Four years is justice delayed to a ridiculous extreme
Four years is justice delayed to a ridiculous extreme
If the case of convicted murderer Joseph P. Nazarini had dragged on much longer, he might have been sentenced to time served and walked out of court a free man.
That is, of course, an exaggeration, but it is no exaggeration to say that no one should sit in a county jail for four years before being brought to trial.
And it is a statement of fact that if Nazarini has been brought to trial within six months and shipped off to a state penitentiary, the county would have saved about $95,000, enough to keep a deputy sheriff on the road for more than two years.
The saga of Nazarini, now 59, begins with the Feb. 5, 2004, stabbing death of his wife, Denise, 52, in their Boardman home. He delayed calling police for 24 hours after the stabbing, but he quickly gave police a confession.

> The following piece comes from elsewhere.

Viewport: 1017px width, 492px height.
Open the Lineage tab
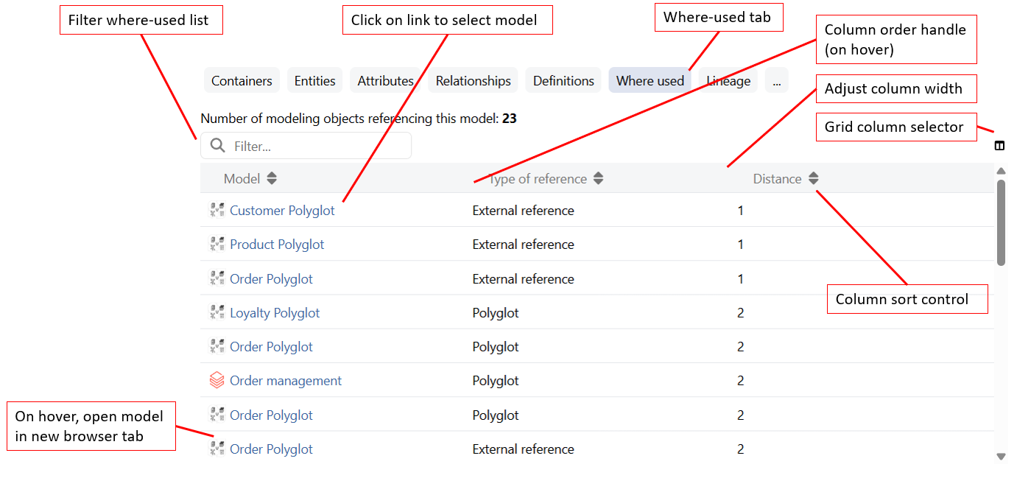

Nazarini’s initial pleas of innocent by reason of insanity was a contributing factor in much of the delay.
Hospitals balked when asked to produce records of Nazarini’s previous psychiatric treatment. They even ignored court orders for the records.

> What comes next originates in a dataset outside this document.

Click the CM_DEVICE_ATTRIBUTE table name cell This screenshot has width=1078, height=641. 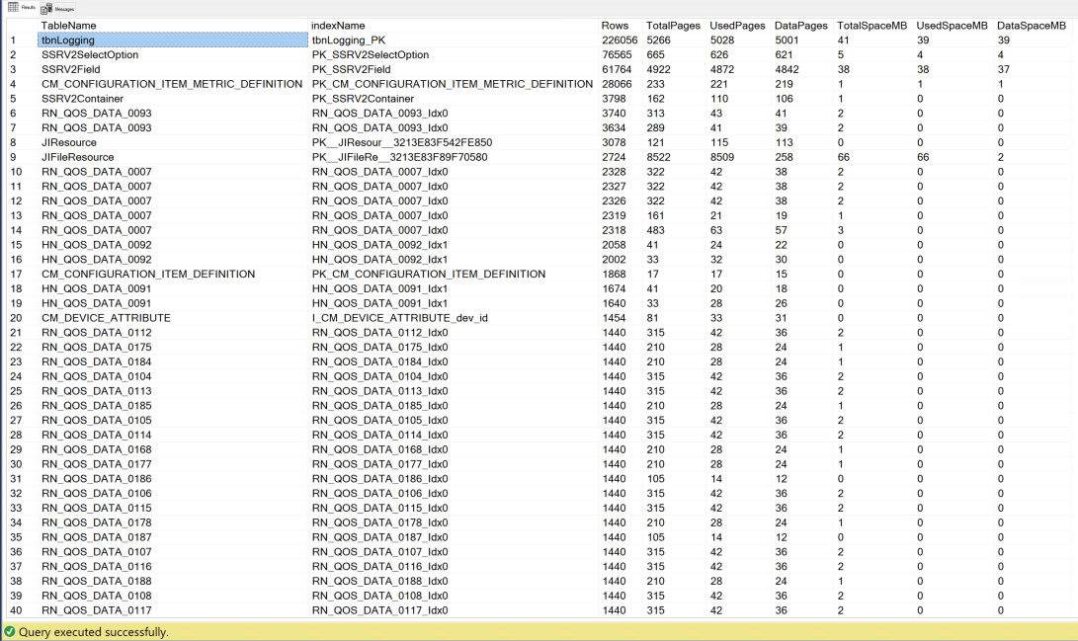tap(106, 318)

Then the judge who was hearing the case, Maureen Cronin, retired, Another judge, Timothy Franken, disqualified himself because he had been a prosecutor on the case. Eventually the case ended up with Judge Maureen A. Sweeney.
In the end, a plea
And finally, this week Nazarini entered a Mahoning County Common Pleas Courtroom and pleaded guilty to murder. It will be another two months before he appears again before Judge Sweeney for sentencing. He faces 15 years to life, but will receive credit for the four years served in county jail.
His defense lawyer and prosecutor agree that the difficulty in getting Nazarini’s medical records is responsible for most of the delay in bringing him to trial.
Whatever the reason, or combination of reasons, four years is an intolerably long amount of time for any defendant to await trial — even if the defendant faces strong, perhaps overwhelming evidence of his guilt.
Ohio law requires that a defendant held in jail be tried within 90 days. That sometimes becomes an impossible goal to meet and the law allows the speedy trial clock to stop for various prosecution and defense motions. A defendant can also waive his right to a speedy trial.
But four years is, simple math tells us, 16 times longer than the state’s speedy trial law allows.
Such a delay not only costs the county money because it is incarcerating someone who should either be free after an acquittal or turned over to state detention after conviction, but it increases the possibility that justice will not be achieved.
Witnesses die or vanish, evidence kept for years becomes increasingly susceptible to being lost or tainted, memories fade.
Every once in a while a case comes along that barely shouts to every judge, prosecutor and lawyer in the county that something is wrong with the system. This is just such a case.
Certainly it should be the last case in which any delay is allowed to be stretched into a matter of years.